44 Comments on Disabled SLC Cache Tested on M.2 SSD, Helps Performance in Some Cases
Anyway, I've seen occasional reports that SLC cache becomes ineffective when the SSD is close to full. I tend to blame internal fragmentation for that, as SLC caching probably needs large extents of contiguous free space, so it can write large chunks of data sequentially (random/fragmented would be slow).
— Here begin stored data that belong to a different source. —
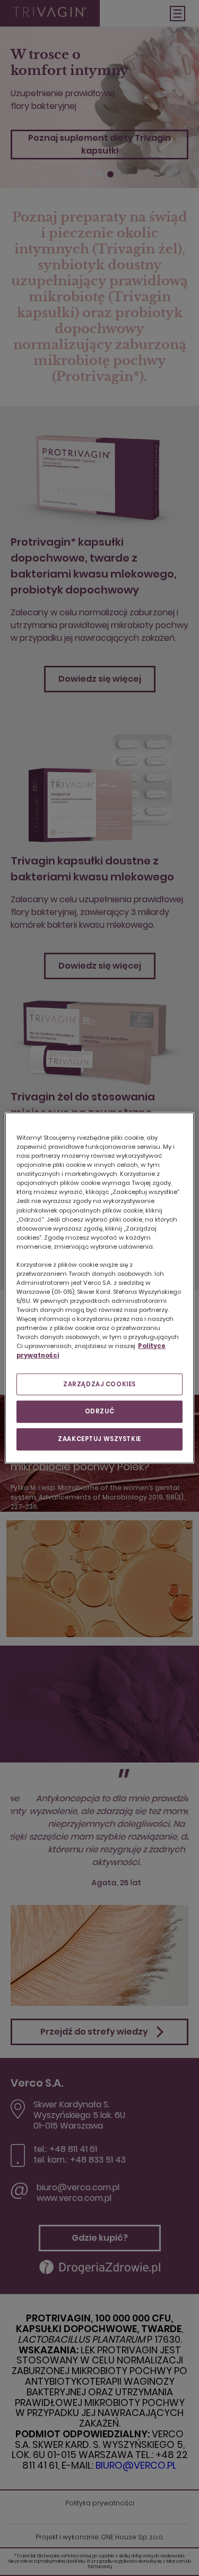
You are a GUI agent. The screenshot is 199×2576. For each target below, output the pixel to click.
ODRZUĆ (99, 1411)
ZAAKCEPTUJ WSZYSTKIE (99, 1439)
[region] (99, 1288)
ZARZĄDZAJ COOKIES (99, 1383)
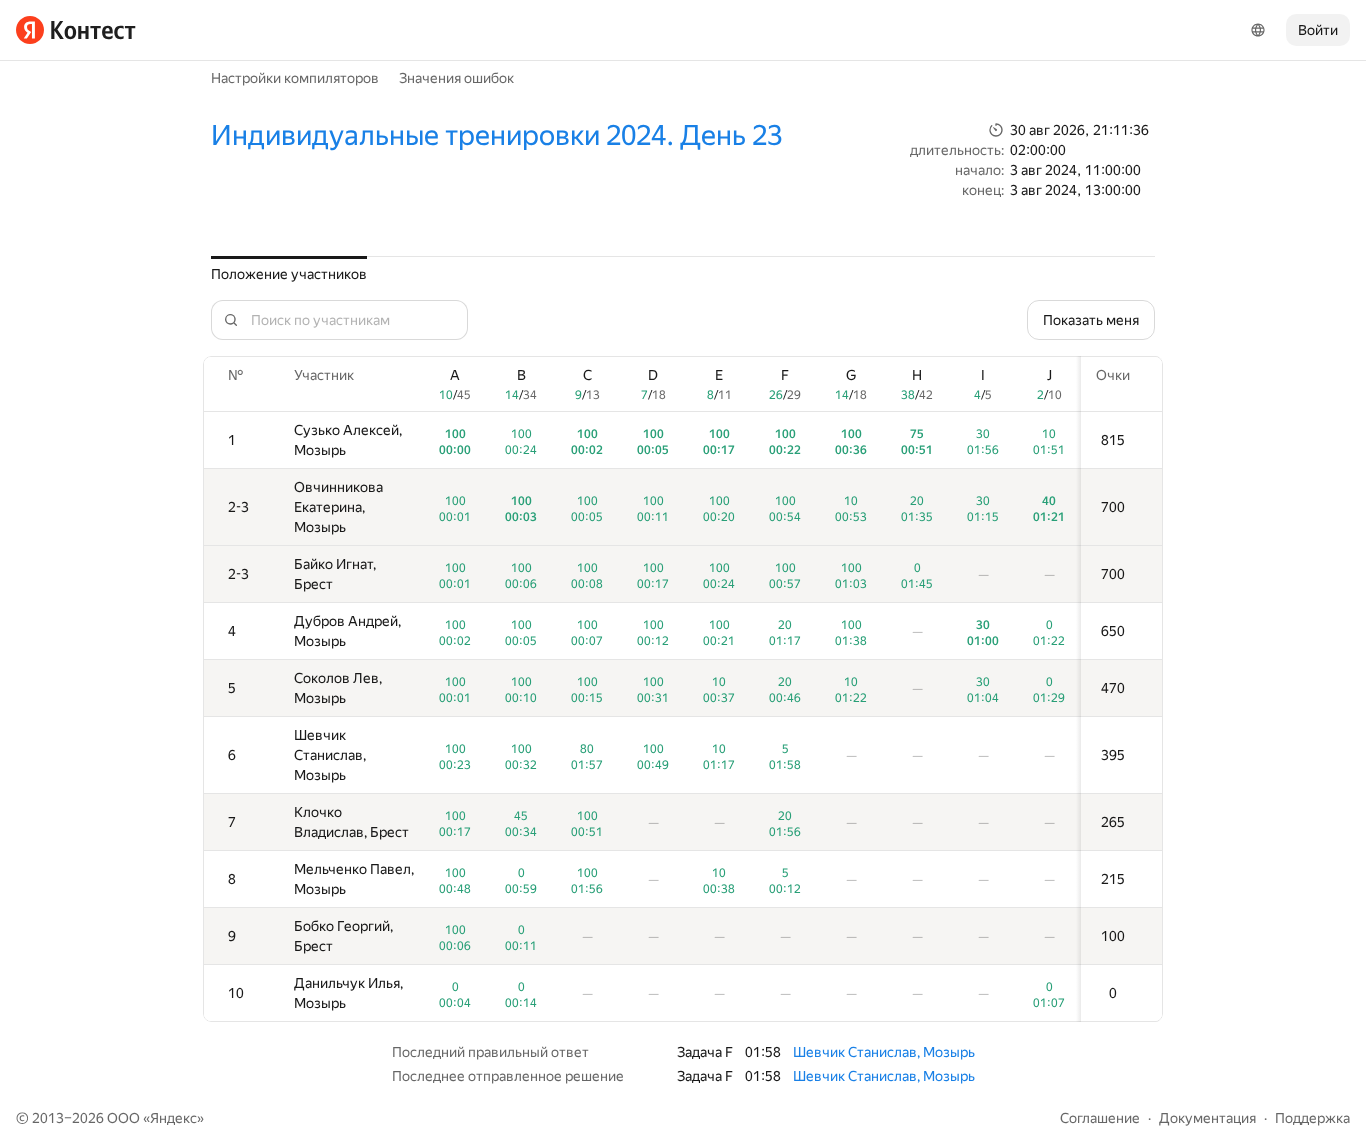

If I'm allowed to make a suggestion, here it is: please record the SMART data and report how much data each of your benchmarks writes to the SSD. As far as I'm aware, no SSD reviewer does that. OS booting and game loading probably write little data, but it would be nice to have a proof. That would be the reason why disabling the SLC cache has little effect.
Please transfer data responsibly. :D
(for those outside americas, check Dos Equis commercials on yt)
For all my drives e.g. the likely biggest sustained write is when/if I am migrating data from a drive it is replacing, a one off event.
After I got my SN850X I did move a couple of hundred gigs worth of games of my 980 pro though. But I wont be doing this sort of thing often. Plus it wasnt all in one go, one game at a time, with gaps in between. Probably the worst time to get rid, pSLC also increases endurance, and you want that if the drive is nearly full.
The NAND is the same. There might be some binning, but it's the same NAND.
Price difference mainly comes from Controller/Firmware/Support you're paying for the RnD.
It would actually make more sense from a supply chain/cost perspective to have just 1 "type" of NAND.
I'm aware I'm making an enterprise-to-enterprise comparison instead of enterprise-to-consumer but still. There must be a significant price difference due to the NAND.
www.techpowerup.com/ssd-specs/intel-670p-1-tb.d431
www.techpowerup.com/ssd-specs/solidigm-d7-p5510-7-5-tb.d1331
shame there's no info here for the P5316
Enterprise drives also employ eMLC, eTLC, eQLC. This may mean different things to different manufacturers but, as Intel explained in the MLC era, it's made up of three components: binned NAND, more overprovisioned space, and slower writing. Slower writing is more accurate and can push lower voltages to storage cells when writing and erasing. The voltages for erasing are higher than those for writing, that's probably how it has to be, and so I assume that erasing contributes most to NAND wear.
So that "some" binning is actually not something to overlook, and may increase the (market) value of a NAND die considerably.